InteractiveDynamics is a package that provides applications for interactively exploring dynamical systems. It extends various packages of JuliaDynamics.

Example animations

All of the animations/videos you will see in this documentation are generated by simply running the scripts of the examples folder of InteractiveDynamics.

Here are some examples of what you can do with InteractiveDynamics (see Index below, or the various pages of the side bar for full list of applications)

Dynamical systems


Agent based models


InteractiveDynamics is a Julia package that builds on top of the packages of JuliaDynamics to create interactive applications for dynamical systems of all kinds. It is written exclusively in Julia, taking advantage of the interactive plotting that GLMakie.jl provides. InteractiveDynamics is great for teaching and demonstrations, but we believe that it can also be taken advantage of in research.

The combination of the following properties make InteractiveDynamics a unique software:

  • General purpose. Arguably the most unique feature of InteractiveDynamics is that every application it offers works for any dynamical system (for the class it targets). The first app shown in the introduction works for any discrete system (of any dimensions), the second app works for any 2D billiard of any shape, the third app works for any 2D agent based model (in discrete or continuous space). This happens because InteractiveDynamics interfaces existing software for dynamical systems from JuliaDynamics. This means that you can re-use the system that you analyze scientifically and explore it interactively, typically requiring only 5-10 extra lines of code to launch the application.

  • Fast. Because internally some of the fastest dynamical systems software and some of the fastest plotting software are used, this makes our applications extremely fast, given the amount of computations and plotted data they handle.

  • Real data. Everything that is plotted is real. For example, the first application shown plots the true orbit diagram (which means that the alpha value is actually the value of the natural density), instead of a pixelated short-hand that allows faster plotting. Since real-data are computed, they are also returned to the user. This means that if the user finds something interesting at any stage of interacting with the application, they can immediately analyze the results in a more thorough and rigorous manner.

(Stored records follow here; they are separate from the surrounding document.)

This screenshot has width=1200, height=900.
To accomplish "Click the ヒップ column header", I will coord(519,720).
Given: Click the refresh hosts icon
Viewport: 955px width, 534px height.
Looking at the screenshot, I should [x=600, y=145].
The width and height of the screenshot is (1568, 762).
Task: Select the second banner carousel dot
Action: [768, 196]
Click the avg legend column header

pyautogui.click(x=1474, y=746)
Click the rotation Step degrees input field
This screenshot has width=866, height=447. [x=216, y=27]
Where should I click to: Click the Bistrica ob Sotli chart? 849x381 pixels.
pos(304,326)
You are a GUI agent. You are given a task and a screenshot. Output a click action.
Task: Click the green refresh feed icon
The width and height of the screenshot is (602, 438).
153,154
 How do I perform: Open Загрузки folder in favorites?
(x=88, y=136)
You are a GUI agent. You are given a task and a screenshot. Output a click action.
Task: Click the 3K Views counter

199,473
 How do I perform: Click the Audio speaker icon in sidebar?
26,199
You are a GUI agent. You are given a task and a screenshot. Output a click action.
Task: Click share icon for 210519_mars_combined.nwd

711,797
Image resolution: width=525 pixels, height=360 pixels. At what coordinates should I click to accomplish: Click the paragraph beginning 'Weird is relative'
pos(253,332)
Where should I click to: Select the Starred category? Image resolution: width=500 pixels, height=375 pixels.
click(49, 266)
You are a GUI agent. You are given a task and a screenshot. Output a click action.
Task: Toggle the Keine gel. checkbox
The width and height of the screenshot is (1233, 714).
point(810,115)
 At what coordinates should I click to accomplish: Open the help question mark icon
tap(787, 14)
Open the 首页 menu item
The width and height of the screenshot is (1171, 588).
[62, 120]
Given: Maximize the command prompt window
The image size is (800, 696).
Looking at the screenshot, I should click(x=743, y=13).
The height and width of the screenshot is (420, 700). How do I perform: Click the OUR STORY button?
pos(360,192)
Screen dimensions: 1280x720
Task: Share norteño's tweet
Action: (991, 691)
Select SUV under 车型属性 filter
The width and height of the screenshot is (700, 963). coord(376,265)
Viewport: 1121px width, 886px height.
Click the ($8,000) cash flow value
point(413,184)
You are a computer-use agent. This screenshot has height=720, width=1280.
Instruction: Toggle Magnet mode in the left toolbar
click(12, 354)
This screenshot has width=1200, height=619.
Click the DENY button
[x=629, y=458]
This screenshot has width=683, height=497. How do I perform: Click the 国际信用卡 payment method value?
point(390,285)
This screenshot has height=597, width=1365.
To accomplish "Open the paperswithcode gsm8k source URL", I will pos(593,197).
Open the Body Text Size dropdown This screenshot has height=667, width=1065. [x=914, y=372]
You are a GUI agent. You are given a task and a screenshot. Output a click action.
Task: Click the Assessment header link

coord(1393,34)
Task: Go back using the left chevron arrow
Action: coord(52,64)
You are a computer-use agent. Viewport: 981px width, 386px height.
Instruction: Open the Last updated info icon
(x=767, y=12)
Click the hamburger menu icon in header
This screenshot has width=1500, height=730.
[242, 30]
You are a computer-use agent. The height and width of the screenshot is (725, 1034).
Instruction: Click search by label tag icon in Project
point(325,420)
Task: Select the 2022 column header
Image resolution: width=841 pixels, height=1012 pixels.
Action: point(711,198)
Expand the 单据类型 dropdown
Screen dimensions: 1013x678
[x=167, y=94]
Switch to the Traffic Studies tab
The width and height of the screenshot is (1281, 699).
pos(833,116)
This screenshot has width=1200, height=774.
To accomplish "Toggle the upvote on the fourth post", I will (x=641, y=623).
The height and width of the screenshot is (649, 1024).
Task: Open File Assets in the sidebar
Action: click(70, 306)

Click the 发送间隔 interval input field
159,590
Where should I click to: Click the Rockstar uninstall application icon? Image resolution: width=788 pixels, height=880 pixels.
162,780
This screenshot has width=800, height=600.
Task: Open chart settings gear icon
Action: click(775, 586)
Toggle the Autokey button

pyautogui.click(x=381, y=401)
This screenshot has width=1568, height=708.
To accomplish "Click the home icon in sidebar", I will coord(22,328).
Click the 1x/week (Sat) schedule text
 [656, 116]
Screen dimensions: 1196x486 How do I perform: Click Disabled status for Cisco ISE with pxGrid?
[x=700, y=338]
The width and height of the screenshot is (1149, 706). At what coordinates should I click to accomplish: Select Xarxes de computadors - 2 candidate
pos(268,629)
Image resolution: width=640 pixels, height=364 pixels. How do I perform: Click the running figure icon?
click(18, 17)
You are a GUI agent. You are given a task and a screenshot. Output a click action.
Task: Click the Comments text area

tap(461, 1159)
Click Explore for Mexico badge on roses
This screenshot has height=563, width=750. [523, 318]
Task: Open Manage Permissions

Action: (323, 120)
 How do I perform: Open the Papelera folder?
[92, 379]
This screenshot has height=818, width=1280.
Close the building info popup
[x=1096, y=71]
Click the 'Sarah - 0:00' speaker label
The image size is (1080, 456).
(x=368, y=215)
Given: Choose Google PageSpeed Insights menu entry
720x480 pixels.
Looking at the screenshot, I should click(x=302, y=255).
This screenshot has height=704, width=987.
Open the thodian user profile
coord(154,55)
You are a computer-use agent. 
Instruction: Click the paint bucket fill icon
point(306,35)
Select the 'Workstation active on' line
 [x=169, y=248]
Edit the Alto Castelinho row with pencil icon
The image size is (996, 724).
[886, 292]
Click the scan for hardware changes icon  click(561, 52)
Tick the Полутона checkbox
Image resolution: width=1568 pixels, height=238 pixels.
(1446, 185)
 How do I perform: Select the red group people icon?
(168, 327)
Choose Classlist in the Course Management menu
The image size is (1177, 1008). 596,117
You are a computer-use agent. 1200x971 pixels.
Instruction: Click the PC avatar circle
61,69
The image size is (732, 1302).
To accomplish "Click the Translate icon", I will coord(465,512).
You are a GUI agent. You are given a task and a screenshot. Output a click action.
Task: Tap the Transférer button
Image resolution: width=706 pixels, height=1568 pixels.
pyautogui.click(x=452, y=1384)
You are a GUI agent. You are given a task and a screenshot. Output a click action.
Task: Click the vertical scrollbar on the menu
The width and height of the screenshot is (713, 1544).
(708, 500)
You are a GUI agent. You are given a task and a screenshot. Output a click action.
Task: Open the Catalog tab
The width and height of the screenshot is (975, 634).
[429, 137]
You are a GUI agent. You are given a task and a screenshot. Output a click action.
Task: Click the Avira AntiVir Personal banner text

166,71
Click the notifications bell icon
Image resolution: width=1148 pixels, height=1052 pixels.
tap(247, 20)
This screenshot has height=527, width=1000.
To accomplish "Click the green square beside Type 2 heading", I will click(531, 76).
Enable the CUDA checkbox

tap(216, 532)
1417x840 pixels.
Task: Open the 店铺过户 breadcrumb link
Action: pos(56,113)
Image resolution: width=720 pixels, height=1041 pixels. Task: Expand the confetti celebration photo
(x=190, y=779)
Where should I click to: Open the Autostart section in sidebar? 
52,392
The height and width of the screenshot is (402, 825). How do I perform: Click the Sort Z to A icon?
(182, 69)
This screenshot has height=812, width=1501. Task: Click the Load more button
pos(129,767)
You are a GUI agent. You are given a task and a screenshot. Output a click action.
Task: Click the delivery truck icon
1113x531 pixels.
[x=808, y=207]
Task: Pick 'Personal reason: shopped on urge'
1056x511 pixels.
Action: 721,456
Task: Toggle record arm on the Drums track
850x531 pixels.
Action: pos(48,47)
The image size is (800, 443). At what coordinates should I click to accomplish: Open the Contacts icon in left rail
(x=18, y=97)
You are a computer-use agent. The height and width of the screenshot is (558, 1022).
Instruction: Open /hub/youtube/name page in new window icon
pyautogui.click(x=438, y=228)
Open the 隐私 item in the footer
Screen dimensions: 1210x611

  • In real time. Most applications of InteractiveChaso calculate everything in real-time. This allows true real time interactivity: at any point some model parameter may change and this change will be immediately reflected into the visualizations. Another important consequence of doing calculations in real time is that all applications of InteractiveDynamics can evolve dynamical systems potentially forever.

  • Small source code The entire source code for e.g. the orbit diagram plot is 200 lines of code, all clear to understand (we hope), allowing one to expand the existing apps, or to make more specialized versions.


Using InteractiveDynamics is straightforward, and the documentation strings of the exported functions describe in detail their purpose (see the individual pages of the sidebar).

Each application relies on a package of JuliaDynamics, and thus it requires it to run. For example, if you want to use the function interactive_orbitdiagram, then you must also load DynamicalSystems besides InteractiveDynamics, e.g.

using DynamicalSystems, InteractiveDynamics, GLMakie

ds = Systems.some_example_system()

interactive_psos(ds, ...)


To install do ]add InteractiveDynamics GLMakie. GLMakie is necessary for providing a plotting backend, since InteractiveDynamics does not install one by default.

It is expected that you have the latest (stable) versions installed for the library you want to use, e.g. DynamicalSystems.



record_interaction(file, figure; framerate = 30, total_time = 10)

Start recording whatever interaction is happening on some figure into a video output in file (recommended to end in ".mp4").


  • framerate = 30
  • total_time = 10: Time to record for, in seconds
  • sleep_time = 1: Time to call sleep() before starting to save.